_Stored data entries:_
########################################
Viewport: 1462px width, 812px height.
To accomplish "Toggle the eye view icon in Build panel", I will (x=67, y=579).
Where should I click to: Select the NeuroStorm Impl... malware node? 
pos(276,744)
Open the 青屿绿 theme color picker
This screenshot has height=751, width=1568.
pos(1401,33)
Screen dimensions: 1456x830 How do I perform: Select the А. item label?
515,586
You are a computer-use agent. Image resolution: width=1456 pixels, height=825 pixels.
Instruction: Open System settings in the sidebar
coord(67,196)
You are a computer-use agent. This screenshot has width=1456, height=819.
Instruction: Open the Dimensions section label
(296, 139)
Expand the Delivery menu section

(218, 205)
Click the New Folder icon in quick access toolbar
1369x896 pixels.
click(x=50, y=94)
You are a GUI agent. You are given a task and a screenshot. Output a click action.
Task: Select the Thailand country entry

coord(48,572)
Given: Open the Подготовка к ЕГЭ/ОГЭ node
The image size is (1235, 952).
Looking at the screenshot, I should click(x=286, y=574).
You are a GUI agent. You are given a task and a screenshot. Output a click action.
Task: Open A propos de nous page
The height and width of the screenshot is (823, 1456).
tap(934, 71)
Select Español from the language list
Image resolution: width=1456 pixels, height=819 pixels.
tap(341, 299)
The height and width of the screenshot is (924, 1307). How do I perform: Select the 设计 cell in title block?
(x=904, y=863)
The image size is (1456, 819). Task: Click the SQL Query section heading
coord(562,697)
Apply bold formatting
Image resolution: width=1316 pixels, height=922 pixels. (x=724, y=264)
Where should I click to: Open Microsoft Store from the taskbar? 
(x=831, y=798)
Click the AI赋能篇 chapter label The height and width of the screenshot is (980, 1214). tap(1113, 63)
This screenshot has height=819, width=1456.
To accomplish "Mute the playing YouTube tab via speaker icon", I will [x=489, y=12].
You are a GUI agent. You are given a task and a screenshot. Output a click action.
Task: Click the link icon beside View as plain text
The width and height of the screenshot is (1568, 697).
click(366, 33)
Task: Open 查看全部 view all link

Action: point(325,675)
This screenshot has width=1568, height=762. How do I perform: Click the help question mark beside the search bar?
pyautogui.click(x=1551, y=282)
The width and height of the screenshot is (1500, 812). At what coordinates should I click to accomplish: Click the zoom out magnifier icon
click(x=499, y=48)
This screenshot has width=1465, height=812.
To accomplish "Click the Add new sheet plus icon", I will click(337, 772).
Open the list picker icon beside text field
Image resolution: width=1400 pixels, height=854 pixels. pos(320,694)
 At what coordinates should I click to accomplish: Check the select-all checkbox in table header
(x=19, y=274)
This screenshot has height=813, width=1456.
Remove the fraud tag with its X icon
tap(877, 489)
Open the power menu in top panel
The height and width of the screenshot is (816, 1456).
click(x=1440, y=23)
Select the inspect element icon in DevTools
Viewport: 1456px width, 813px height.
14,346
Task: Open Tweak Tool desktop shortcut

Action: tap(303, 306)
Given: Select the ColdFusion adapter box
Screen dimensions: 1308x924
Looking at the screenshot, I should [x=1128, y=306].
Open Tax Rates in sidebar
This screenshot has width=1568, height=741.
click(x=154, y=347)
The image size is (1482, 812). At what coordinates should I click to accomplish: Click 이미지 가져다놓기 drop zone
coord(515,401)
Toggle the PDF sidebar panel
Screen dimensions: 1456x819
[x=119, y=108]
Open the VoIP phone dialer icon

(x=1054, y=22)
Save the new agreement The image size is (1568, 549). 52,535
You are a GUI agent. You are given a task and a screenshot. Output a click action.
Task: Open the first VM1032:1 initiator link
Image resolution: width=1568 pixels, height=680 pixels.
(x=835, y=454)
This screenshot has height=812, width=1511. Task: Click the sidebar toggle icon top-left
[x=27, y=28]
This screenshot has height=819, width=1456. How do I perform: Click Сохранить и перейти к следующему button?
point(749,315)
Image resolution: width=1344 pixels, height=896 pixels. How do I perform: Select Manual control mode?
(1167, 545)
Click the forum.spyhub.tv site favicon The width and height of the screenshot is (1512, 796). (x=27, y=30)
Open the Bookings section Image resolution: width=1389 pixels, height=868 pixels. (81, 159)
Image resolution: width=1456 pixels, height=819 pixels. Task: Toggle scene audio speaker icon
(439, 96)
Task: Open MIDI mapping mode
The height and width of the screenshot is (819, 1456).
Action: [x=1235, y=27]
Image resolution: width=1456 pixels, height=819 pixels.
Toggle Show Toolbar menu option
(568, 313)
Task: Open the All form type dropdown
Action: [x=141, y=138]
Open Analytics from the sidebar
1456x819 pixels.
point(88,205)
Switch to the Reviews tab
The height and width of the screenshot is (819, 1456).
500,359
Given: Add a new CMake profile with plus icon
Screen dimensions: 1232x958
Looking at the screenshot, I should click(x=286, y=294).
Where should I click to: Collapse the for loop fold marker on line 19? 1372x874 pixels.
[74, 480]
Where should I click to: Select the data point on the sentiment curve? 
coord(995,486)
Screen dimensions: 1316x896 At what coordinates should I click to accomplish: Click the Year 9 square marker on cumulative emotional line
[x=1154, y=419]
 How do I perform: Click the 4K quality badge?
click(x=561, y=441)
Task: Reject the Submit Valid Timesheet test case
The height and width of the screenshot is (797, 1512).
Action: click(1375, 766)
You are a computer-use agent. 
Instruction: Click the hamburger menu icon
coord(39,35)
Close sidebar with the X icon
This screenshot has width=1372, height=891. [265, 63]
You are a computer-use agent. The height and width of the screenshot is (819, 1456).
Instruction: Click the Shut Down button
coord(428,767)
########################################
_EXERCISE REQUIREMENTS:_ What you give back should be only the lines of the records above, starting at the line with "Task: Click the link" and ending at the line with "This screenshot has width=1465, height=812.", restated word for word.

_ANSWER TO THE PROBLEM:_
Task: Click the link icon beside View as plain text
The width and height of the screenshot is (1568, 697).
click(366, 33)
Task: Open 查看全部 view all link

Action: point(325,675)
This screenshot has width=1568, height=762. How do I perform: Click the help question mark beside the search bar?
pyautogui.click(x=1551, y=282)
The width and height of the screenshot is (1500, 812). At what coordinates should I click to accomplish: Click the zoom out magnifier icon
click(x=499, y=48)
This screenshot has width=1465, height=812.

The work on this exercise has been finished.